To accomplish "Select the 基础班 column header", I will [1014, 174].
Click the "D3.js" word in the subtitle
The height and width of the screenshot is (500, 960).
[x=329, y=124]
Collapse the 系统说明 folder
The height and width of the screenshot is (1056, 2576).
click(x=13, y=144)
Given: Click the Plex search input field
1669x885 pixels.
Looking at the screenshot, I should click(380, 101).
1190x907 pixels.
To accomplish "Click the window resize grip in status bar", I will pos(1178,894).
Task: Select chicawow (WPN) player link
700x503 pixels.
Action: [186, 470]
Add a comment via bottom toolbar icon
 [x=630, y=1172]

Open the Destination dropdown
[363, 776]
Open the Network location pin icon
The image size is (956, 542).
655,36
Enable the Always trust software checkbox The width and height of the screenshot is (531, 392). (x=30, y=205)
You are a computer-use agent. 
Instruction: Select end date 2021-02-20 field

_ _ _

Reproduce every one of the entries above verbatim, keeping each line in its original order.

To accomplish "Select the 基础班 column header", I will [1014, 174].
Click the "D3.js" word in the subtitle
The height and width of the screenshot is (500, 960).
[x=329, y=124]
Collapse the 系统说明 folder
The height and width of the screenshot is (1056, 2576).
click(x=13, y=144)
Given: Click the Plex search input field
1669x885 pixels.
Looking at the screenshot, I should click(380, 101).
1190x907 pixels.
To accomplish "Click the window resize grip in status bar", I will pos(1178,894).
Task: Select chicawow (WPN) player link
700x503 pixels.
Action: [186, 470]
Add a comment via bottom toolbar icon
 [x=630, y=1172]

Open the Destination dropdown
[363, 776]
Open the Network location pin icon
The image size is (956, 542).
655,36
Enable the Always trust software checkbox The width and height of the screenshot is (531, 392). (x=30, y=205)
You are a computer-use agent. 
Instruction: Select end date 2021-02-20 field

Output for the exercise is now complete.